Dl riaperture, le Regioni scrivono a Draghi. Rabbia sul coprifuoco

Non si placa la rabbia delle Regioni sul mancato ampliamento del coprifuoco. La scelta del premier Draghi di non portarlo almeno alle 23:00 non è andata giù a molti governatori, tra cui Luca Zaia e Massimiliano Fedriga. In seguito al suo ultimo vertice, la Conferenze delle Regioni e delle Provincie autonome ha deciso di inviare una lettera al presidente del Consiglio per sottoporre alla sua attenzione alcune proposte prioritarie rispetto alle misure in via di adozione con il prossimo Decreto Legge. Tra queste non mancano il coprifuoco e la percentuale di presenze a scuola. Le Regioni, inoltre, si sono rese disponibili per un incontro urgente prima della pubblicazione del provvedimento.

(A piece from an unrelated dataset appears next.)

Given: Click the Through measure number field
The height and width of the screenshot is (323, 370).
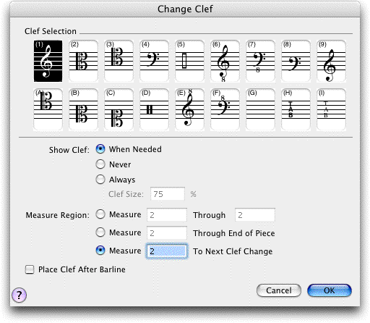Looking at the screenshot, I should (255, 214).
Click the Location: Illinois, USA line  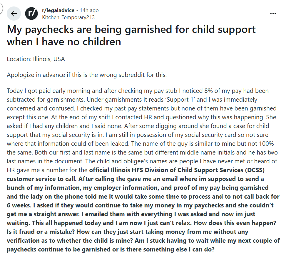36,59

La lettera della Conferenza delle Regioni e delle Provincie autonome

Nella lettera si legge che “le Regioni e le Province autonome prendono atto con amarezza delle decisioni emerse in Cdm in relazione al tema della percentuale minima per la didattica in presenza” per le scuole superiori, “in contrasto con le posizioni concordate in sede di incontro politico, alla presenza di cinque ministri, dei Presidenti di Regioni e Province autonome, Anci e Upi, nonché con le istruttorie condotte nell’ambito dei tavoli prefettizi. Un metodo che non ha privilegiato il raccordo tra le diverse competenze che la Costituzione riconosce ai diversi livelli di Governo”.

L’ampliamento del coprifuoco

Una delle principali richieste contenute nella lettera inviata a Mario Draghi è l’ampliamento del coprifuoco dalle 22 alle 23. “In ragione dell’approssimarsi della stagione estiva e in considerazione della riapertura delle attività sociali e culturali, si propone di valutare il differimento dell’interruzione delle attività e della mobilità dalle ore 22 alle ore 23”. Per le Regioni, inoltre, è “necessario consentire, nel rigoroso rispetto dei protocolli di sicurezza, l’effettuazione dei servizi di ristorazioni sia al chiuso che all’esterno, senza differenze di trattamento con riguardo agli orari di somministrazione (pranzo, cena). Una tale previsione rischia di discriminare gli esercizi che dispongono degli spazi esterni rispetto a coloro che non ne dispongono”.